◆ TEXTO DE LEITURA ◆
★ ★ ★ ★
Segundo a veterinária, a crise é de tal ordem que a sua unidade «praticamente que já só tem clientes até ao dia 10 de cada mês. De aí em diante, a nossa facturação baixa substancialmente».

O facto de estarmos em plena depressão económica funciona como uma autêntica espiral que arrasta consigo todo o sector para o mesmíssimo abismo. A equação é simples: menos consultas e actos médicos é igual a menos dinheiro para pagar salários ou para merecidos aumentos». Todavia, a situação da Clínica Veterinária do Infantado nem é das piores. «Tive uma colega que trabalhou a recibos verdes mais de 17 anos. Por isso, os jovens médicos (e os menos jovens) aceitam tudo o que lhe aparece à frente, dado que não há qualquer segurança. Assim, é muito difícil motivar as pessoas».

Em comentário às razões mais profundas do que as desculpas do costume, Isabel Narciso adianta pronta explicação para o “empobrecimento” que tem vindo a afectar toda uma classe, que outrora tinha poder de compra. «Quando me licenciei, há mais de 20 anos, só existia este curso na Universidade de Lisboa e a UTAD estava a dar os primeiros passos. Saíam para o mercado cerca de 60 veterinários por ano; havia muitas empresas de agropecuária, principalmente nesta zona litoral e Ribatejo. Actualmente, temos uma série de novas faculdades, que lançam para o mercado centenas de novos profissionais, e grande parte das empresas foram à falência. Como é possível dar emprego a tanta gente? É impossível! Essas circunstâncias vão criar uma notória erosão do nosso mercado de trabalho, pois as pessoas só querem montar clínicas de animais e companhia e vão tentar a todo o custo ter clientes. Como? Baixando os preços. É uma situação muitíssimo grave», conclui.

«Foi para isto que se fez o 25 de Abril?»
★ ★ ★ ★
◆ REGISTOS FORNECIDOS ◆
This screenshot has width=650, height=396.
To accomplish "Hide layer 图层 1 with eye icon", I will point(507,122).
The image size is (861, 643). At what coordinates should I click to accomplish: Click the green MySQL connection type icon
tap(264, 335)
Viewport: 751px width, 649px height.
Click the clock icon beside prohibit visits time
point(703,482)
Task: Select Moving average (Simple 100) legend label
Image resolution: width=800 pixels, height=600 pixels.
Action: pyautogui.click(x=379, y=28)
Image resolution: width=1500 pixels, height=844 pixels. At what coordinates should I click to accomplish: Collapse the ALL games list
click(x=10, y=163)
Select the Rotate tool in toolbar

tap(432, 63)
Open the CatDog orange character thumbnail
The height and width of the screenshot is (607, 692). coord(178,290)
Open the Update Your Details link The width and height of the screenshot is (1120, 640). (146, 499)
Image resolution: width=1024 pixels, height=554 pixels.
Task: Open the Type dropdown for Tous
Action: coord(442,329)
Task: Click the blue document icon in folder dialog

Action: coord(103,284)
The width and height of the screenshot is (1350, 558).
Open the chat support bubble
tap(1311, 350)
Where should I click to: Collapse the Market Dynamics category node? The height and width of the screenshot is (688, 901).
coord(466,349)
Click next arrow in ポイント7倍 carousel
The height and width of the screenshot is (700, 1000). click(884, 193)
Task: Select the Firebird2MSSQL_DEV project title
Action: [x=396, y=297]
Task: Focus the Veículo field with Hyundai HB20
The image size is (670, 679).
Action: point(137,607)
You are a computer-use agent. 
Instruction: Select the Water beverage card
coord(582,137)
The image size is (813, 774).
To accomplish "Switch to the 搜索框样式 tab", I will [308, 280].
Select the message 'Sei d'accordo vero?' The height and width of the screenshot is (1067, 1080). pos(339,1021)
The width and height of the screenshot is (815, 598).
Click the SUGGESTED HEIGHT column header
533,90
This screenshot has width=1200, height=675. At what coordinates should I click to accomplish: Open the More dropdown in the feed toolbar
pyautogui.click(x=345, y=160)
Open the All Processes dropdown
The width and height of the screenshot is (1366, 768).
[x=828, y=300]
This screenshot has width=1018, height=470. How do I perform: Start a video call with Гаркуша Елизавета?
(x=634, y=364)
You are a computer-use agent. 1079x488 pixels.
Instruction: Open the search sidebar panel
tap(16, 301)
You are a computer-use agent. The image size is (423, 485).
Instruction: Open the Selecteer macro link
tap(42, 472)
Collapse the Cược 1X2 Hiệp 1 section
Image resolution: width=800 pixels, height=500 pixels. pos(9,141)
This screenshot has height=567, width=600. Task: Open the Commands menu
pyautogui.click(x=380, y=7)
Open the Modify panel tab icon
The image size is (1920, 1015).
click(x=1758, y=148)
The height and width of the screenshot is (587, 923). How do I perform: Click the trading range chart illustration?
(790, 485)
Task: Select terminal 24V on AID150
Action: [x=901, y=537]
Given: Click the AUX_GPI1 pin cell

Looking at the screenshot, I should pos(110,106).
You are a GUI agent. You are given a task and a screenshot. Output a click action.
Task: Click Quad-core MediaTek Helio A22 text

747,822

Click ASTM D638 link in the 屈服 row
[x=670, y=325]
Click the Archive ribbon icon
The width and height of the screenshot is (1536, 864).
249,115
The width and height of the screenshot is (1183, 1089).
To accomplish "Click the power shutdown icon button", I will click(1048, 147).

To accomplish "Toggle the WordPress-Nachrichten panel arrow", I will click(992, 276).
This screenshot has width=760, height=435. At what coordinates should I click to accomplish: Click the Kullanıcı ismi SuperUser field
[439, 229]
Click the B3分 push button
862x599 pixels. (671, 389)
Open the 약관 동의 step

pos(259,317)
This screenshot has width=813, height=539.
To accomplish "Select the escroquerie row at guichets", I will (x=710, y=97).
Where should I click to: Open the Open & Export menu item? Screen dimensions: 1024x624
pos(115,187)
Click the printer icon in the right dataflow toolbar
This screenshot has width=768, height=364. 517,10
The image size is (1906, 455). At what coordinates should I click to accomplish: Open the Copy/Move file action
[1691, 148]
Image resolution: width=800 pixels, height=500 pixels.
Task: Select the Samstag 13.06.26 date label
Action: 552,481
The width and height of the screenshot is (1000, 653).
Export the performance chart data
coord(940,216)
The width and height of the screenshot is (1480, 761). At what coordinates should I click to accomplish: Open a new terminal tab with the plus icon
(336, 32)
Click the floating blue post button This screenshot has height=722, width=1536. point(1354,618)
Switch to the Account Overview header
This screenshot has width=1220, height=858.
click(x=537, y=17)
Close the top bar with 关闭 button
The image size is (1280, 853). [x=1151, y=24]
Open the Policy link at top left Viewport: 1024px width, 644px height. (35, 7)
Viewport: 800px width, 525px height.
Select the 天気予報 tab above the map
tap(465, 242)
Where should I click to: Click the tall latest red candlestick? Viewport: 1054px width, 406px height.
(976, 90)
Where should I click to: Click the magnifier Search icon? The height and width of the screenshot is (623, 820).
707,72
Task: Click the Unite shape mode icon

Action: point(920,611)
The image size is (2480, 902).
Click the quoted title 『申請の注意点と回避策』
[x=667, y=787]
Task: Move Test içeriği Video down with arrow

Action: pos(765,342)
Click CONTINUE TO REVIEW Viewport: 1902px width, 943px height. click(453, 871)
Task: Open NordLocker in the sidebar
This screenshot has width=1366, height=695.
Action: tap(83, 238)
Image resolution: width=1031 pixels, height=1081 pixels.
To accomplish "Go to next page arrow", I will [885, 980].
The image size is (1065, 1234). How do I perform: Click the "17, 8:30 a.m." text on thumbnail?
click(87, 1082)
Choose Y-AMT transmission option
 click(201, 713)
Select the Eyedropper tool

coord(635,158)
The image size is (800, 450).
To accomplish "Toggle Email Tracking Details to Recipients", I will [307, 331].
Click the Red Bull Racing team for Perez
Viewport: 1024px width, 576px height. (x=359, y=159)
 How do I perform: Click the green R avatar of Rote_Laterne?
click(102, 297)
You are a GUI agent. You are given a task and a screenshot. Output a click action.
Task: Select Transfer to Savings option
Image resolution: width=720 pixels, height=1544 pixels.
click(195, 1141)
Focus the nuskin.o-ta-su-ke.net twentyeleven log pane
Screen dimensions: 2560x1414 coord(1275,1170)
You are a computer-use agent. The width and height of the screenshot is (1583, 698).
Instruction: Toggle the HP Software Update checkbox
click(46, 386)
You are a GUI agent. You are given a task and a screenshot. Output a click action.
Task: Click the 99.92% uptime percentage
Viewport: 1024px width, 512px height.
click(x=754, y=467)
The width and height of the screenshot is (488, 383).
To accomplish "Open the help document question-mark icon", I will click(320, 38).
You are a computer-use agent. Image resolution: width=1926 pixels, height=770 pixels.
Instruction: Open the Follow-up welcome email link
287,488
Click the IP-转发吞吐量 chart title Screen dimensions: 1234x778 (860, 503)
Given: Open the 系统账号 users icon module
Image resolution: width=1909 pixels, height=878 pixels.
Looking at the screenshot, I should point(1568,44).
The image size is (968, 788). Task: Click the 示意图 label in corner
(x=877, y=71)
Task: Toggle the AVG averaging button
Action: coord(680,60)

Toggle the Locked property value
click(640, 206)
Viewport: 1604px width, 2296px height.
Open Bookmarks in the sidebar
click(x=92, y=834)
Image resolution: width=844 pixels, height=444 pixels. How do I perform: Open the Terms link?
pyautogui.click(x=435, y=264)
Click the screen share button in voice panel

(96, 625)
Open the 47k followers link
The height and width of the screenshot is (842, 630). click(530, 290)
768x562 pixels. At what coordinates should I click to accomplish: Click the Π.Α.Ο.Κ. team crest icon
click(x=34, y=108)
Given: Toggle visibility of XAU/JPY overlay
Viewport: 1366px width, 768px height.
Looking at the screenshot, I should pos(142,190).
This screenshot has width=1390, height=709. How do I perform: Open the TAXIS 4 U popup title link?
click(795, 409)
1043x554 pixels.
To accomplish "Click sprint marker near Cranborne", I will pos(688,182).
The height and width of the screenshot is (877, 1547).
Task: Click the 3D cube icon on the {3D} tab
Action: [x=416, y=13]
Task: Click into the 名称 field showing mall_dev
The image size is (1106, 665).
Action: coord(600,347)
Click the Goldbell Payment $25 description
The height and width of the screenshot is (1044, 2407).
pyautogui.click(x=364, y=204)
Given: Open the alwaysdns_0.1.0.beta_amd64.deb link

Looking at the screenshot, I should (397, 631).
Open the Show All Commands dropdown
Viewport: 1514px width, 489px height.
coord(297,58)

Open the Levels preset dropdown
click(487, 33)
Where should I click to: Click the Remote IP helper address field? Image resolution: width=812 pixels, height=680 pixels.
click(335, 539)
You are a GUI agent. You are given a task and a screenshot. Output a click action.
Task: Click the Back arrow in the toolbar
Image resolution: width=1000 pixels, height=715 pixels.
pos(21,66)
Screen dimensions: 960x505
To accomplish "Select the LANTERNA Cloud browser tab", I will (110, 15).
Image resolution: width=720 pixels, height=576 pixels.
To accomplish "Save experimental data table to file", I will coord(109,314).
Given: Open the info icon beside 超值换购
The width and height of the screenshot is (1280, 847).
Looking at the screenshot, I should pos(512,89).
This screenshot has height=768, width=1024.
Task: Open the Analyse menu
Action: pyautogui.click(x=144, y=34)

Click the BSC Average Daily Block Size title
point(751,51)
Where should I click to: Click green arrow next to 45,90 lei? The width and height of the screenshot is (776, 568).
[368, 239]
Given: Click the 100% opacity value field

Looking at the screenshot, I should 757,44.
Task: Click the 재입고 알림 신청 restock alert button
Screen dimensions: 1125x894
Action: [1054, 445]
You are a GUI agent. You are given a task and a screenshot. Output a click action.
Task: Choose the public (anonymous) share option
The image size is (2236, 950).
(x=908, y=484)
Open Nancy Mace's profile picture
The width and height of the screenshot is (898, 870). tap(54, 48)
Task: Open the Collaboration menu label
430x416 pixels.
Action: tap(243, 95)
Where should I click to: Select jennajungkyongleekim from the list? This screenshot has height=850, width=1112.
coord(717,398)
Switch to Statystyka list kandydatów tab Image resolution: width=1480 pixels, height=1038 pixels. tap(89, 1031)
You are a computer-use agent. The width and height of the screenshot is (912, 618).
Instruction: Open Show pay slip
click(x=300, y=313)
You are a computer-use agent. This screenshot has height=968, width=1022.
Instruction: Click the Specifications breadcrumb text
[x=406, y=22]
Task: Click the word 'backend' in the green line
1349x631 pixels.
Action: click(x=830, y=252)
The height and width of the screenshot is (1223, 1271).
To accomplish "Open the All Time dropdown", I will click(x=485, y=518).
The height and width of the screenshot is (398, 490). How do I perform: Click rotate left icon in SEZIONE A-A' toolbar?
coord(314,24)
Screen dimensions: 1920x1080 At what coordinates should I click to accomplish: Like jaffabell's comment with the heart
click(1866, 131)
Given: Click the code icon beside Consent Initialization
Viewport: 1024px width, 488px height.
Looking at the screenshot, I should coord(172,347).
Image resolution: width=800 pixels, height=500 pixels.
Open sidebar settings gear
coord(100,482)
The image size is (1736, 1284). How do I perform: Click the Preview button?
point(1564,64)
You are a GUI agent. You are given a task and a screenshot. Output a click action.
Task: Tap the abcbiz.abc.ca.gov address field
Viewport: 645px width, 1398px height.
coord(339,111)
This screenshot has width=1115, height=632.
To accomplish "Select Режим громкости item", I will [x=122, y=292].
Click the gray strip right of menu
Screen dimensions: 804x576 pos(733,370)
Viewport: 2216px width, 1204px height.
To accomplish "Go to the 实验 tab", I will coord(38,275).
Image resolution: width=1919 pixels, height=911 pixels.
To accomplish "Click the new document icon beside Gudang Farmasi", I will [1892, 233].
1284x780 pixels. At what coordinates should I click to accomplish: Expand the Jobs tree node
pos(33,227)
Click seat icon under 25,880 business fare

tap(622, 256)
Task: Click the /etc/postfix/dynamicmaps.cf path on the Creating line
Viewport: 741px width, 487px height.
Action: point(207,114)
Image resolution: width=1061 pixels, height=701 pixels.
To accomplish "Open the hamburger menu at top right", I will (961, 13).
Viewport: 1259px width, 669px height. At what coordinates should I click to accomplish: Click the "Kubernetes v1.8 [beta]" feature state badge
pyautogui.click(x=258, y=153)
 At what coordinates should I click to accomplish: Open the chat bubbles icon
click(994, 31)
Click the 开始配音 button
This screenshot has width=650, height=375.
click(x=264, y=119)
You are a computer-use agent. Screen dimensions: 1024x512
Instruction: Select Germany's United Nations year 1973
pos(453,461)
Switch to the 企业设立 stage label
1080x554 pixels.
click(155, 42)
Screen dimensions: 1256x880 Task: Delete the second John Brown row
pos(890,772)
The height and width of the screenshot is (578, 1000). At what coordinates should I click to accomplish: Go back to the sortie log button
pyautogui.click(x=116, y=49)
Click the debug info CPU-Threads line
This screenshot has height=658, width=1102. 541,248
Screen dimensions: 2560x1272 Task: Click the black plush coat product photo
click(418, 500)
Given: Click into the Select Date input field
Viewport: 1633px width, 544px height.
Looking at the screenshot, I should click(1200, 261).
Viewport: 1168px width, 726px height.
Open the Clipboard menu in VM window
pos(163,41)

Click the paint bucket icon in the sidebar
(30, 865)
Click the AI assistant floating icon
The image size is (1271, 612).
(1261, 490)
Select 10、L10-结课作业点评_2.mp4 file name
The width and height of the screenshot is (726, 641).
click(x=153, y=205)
★ ★ ★ ★
◆ APLIQUE O QUE LEU ◆
a. No texto sobre a crise na veterinária, reescreva em forma de lista o parágrafo que começa por «Em comentário às razões mais profundas», mantendo os factos principais.
b. Prossiga o texto sobre a crise na veterinária a partir da última frase apresentada.

◆ RESULTADOS DAS TAREFAS ◆
a.
- Isabel Narciso explica o empobrecimento de uma classe que antes tinha poder de compra.
- Quando se licenciou, há mais de 20 anos, o curso só existia na Universidade de Lisboa e a UTAD estava a dar os primeiros passos.
- Nessa altura saíam cerca de 60 veterinários por ano e havia muitas empresas de agropecuária, sobretudo no litoral e no Ribatejo.
- Hoje há várias faculdades novas que lançam centenas de profissionais para o mercado, e grande parte das empresas faliu.
- Não é possível dar emprego a tanta gente. As pessoas querem montar clínicas de animais e tentam ganhar clientes baixando os preços, o que desgasta o mercado de trabalho.
- Ela considera a situação muitíssimo grave.

b.
João (nome fictício), 31 anos, anda perdido entre os seus múltiplos pensamentos “negativistas”. Recebe-nos à porta de um café numa cidade do Ribatejo. O acordo tinha sido religiosamente cumprido: não queria fotógrafos por perto, nem tão-pouco revelar a sua verdadeira identidade. Não é por nada de especial, é apenas porque «não quer que na terra (na chamada província) o vejam como um “perdedor” que não soube agarrar a vida pelos colarinhos», diz com ar de quem quer ser levado a sério, mas que não ainda perdeu a “veia romântica”. Entre um café e muitos cigarros, explica que, ao contrário da maioria dos seus colegas, não queria entrar no curso de medicina humana. «Nasci para ser veterinário! Gosto daquilo que faço, sou feliz a tratar animais. O problema é que não ganho o suficiente para me sustentar. Tenho de sobreviver como posso e sem a ajuda dos meus pais não seria possível estar a fazer aquilo que gosto. É muito triste e não há nada a fazer. Já enviei centenas de currículos e não há maneira de dar um pontapé na sorte. Recibos verdes, que mal dão para a comida são o prato do dia», lamenta. «Admito que sinto muita vergonha, que me sinto revoltado com a minha sina. Sou um tipo inteligente, modéstia à parte, dou o litro no meu trabalho, não faço mal a ninguém, ajudo quem precisa. Pela lógica deveria ter uma situação desafogada, mas não…», justifica.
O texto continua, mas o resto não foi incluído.